At its peak the Band of Hope attracted well over three-million juvenile members, all of whom were required to sign a pledge of total abstinence from alcohol. Temperance applied to character as well as to Teetotalism, however. Through its group meetings and its publications, the organization encouraged children to adhere to strict moral precepts and broad Christian values and to cultivate good character. Emotional conditioning was a clear part of this informal education (through stories, songs, and organized meetings) in a bid to persuade children to remain temperate and responsible, often in contrast to their drunken, dissolute parents. Fathers in particular were singled out as bad examples, both in their intemperance and for their lack of emotional control. The Band of Hope’s style of informal education instructed boys in “proper” emotional responses and in appropriate behaviour at home within their families, in school and at work. It emphasized male moral duties, both in the home and in the wider world. It was important for the Band of Hope to reach boys while their emotional responses could still be influenced and while these could be manipulated to serve the reforming ends of the movement. In the words of one Band of Hope recitation, the “boys that are wanted” were the ones who placed the love of home and family above all else:
“Wanted – boys,” this want I find As the city’s wants I read of, And that is so – there’s a certain kind Of boys that the world has need of. The boys that are wanted are sober boys, Unselfish, true and tender; Holding more dear the sweet home joys, Than the club or the ball-room’s splendour.(3)
Not only the positive actions of sobriety and the negative action of staying away from bad influences were required but also the “right” kinds of emotions, of being “Unselfish, true and tender” and of mustering up the “right” emotions at the “right” times, and appreciating the joys of home life.
Signing of Band of Hope pledge
Though the main purpose of the Band of Hope was to promote the temperance movement among the young, wider aims also came into play.

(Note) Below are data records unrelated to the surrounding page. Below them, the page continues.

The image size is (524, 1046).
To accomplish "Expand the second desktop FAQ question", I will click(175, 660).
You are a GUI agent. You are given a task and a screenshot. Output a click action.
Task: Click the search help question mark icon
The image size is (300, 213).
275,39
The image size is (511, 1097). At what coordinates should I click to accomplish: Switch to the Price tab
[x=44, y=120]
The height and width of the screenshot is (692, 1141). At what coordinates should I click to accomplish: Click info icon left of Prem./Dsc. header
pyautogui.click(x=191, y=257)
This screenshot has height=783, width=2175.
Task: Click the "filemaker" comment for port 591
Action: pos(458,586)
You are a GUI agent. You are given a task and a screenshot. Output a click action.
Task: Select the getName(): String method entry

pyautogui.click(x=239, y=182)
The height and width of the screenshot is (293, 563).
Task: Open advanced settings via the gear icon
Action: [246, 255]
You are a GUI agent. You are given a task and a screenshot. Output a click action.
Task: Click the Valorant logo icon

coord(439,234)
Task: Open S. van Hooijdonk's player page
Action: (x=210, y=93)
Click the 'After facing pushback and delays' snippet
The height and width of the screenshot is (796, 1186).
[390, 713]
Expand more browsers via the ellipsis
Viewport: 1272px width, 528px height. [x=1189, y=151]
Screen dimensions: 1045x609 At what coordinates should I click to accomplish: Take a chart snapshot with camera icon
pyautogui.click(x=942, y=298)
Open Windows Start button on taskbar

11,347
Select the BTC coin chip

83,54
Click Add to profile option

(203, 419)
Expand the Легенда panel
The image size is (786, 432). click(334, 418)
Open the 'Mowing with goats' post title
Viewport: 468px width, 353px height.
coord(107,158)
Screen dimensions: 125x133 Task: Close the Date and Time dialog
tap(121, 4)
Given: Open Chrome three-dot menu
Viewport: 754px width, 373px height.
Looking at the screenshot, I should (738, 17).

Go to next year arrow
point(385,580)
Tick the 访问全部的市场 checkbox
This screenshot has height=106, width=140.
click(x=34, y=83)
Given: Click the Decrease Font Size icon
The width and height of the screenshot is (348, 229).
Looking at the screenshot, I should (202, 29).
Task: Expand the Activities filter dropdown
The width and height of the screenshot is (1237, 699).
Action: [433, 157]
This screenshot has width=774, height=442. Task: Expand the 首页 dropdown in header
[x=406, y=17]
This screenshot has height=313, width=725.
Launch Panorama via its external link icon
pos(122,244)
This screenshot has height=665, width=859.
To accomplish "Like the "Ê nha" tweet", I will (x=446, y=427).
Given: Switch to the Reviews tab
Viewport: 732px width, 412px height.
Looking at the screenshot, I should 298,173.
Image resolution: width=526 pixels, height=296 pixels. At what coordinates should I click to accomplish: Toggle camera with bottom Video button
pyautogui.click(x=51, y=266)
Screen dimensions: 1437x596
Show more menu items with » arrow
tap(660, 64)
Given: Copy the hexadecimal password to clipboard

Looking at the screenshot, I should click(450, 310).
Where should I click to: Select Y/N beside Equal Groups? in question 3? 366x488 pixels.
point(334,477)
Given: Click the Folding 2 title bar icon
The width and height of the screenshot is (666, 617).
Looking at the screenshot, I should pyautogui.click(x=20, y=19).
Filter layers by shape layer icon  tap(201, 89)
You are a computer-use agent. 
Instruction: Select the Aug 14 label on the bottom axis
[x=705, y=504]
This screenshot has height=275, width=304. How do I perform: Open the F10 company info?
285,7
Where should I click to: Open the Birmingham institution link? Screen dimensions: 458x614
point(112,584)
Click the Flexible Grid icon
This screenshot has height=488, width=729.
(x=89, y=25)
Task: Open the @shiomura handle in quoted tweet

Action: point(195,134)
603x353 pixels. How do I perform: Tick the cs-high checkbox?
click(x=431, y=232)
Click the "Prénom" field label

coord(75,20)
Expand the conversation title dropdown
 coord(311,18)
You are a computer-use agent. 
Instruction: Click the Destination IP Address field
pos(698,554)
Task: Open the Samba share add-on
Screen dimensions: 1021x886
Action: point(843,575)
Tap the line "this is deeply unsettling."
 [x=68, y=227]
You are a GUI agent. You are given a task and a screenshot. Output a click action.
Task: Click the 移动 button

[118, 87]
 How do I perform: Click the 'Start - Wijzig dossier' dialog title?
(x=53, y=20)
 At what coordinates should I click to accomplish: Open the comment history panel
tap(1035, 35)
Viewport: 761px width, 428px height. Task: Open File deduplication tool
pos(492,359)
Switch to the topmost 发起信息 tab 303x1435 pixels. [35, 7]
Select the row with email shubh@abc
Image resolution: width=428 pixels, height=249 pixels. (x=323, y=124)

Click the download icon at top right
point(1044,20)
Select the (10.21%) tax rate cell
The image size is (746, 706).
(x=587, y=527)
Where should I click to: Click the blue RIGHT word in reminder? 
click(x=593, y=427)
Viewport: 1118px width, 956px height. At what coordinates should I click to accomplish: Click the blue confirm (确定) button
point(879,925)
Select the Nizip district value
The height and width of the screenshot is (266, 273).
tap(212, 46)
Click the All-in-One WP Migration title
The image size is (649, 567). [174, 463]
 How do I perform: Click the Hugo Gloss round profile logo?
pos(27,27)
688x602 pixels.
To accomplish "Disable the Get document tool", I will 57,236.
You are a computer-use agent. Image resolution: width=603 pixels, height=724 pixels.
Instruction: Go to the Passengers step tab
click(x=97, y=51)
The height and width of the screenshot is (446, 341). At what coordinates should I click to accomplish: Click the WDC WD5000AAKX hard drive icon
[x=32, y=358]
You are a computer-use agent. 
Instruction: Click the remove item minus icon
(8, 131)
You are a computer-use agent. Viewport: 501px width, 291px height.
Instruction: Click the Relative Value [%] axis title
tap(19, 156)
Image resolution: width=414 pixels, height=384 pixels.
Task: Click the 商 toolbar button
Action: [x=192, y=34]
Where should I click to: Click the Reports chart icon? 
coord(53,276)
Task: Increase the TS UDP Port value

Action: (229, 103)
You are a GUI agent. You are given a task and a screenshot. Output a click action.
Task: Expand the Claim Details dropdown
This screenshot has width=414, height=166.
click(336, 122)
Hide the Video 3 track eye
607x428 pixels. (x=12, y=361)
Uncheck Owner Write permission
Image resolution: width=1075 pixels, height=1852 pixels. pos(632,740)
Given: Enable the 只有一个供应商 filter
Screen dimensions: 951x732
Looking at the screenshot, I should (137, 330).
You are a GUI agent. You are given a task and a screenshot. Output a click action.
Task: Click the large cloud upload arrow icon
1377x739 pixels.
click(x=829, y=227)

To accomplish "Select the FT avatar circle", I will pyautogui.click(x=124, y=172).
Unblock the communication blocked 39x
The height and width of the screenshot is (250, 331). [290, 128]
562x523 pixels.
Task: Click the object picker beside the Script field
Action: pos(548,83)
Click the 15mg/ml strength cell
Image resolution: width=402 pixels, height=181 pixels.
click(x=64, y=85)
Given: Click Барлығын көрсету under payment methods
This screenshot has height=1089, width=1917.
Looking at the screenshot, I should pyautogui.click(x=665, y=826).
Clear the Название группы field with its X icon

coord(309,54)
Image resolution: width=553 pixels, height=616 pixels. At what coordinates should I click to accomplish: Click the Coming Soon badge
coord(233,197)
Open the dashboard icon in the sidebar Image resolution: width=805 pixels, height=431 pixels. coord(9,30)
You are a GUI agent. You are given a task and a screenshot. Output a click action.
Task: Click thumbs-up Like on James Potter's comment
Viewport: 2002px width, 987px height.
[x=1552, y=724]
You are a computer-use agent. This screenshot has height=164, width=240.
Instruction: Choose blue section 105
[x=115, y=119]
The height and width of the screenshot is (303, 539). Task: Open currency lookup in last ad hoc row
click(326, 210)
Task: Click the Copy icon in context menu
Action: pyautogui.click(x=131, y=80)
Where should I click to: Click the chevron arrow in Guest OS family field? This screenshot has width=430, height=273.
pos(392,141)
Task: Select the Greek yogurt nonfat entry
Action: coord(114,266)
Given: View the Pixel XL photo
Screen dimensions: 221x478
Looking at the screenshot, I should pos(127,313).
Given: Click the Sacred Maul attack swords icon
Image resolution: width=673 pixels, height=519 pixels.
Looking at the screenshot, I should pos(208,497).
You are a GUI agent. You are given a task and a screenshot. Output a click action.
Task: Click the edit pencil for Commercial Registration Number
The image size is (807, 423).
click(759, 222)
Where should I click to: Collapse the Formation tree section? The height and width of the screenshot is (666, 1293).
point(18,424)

As Band of Hope National Secretary, Robert Tayler, argued in 1946, “A new race of citizens had to be created […]”(4) This entailed a novel kind of emotional and moral education of young people, and especially boys, to create pious, church or chapel attending, and responsible heads of families and citizens, strong in body and in spirit who would lead moral lives. Crucially though, the moral life was not seen as an end in itself, even, perhaps surprisingly, for religious youth leaders in the Band of Hope. Rather, moral education was viewed as an emotional upbringing and maturation, in which boys would discover true fulfilment, happiness, and pride in doing their duty toward their families, communities and the nation.
The emotional strategies of the Band of Hope, their profound impact on the lives of individual children, their families, and communities at large, suggest a rich new avenue of research using the newly honed tools of the history of emotions. There is promise of a more complete picture, an affective picture, of the temperance movement through a fruitful pairing of temperance history and what some historians are already heralding as the “emotional turn.”
Notes:
(1) In 1886 Parliament forbade the sale of liquor to children under thirteen years for consumption on the premises, but there was still concern that children were being given alcohol at home, either as a beverage or as a remedy.
(2) By 1855, there were so many local bands that a London Union was formed and in 1864, this was expanded to become the United Kingdom Band of Hope Union. The pace accelerated after 1870, when most new Band of Hope societies (and County Unions) were formed. United Kingdom Band of Hope Union Annual Report (1913-14) 5.
(3) “Boys that are Wanted,” Young Crusader, June (1892): 63.
(4) Robert Tayler, The Hope of the Race (London: Hope Press, 1946) 15.